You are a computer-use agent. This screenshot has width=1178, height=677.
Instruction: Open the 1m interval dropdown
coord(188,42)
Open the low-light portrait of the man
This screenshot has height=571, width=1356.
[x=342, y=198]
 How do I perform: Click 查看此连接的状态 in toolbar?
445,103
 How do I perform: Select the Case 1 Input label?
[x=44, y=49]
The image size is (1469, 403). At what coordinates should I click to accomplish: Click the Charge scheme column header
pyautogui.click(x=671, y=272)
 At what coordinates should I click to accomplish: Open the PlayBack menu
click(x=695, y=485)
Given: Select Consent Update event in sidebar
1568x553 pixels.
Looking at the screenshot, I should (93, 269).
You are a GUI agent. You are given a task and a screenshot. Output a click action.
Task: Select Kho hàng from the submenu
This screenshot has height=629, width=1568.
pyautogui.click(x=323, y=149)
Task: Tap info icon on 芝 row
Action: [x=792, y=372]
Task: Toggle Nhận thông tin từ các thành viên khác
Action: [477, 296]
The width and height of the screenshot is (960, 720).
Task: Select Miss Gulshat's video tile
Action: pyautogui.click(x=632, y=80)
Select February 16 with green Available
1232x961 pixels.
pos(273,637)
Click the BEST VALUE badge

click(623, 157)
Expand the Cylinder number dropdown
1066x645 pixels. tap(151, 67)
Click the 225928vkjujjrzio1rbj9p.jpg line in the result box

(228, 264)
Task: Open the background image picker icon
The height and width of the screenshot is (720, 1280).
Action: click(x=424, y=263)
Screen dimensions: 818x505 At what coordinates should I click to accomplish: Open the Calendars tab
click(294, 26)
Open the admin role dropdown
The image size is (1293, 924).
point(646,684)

> **PROBLEM STATEMENT**
Write out exactly the lines from the line with "Expand the Cylinder number dropdown" to the close of the listing above, including both of those lines.

> **EXERCISE RESPONSE**
Expand the Cylinder number dropdown
1066x645 pixels. tap(151, 67)
Click the 225928vkjujjrzio1rbj9p.jpg line in the result box

(228, 264)
Task: Open the background image picker icon
The height and width of the screenshot is (720, 1280).
Action: click(x=424, y=263)
Screen dimensions: 818x505 At what coordinates should I click to accomplish: Open the Calendars tab
click(294, 26)
Open the admin role dropdown
The image size is (1293, 924).
point(646,684)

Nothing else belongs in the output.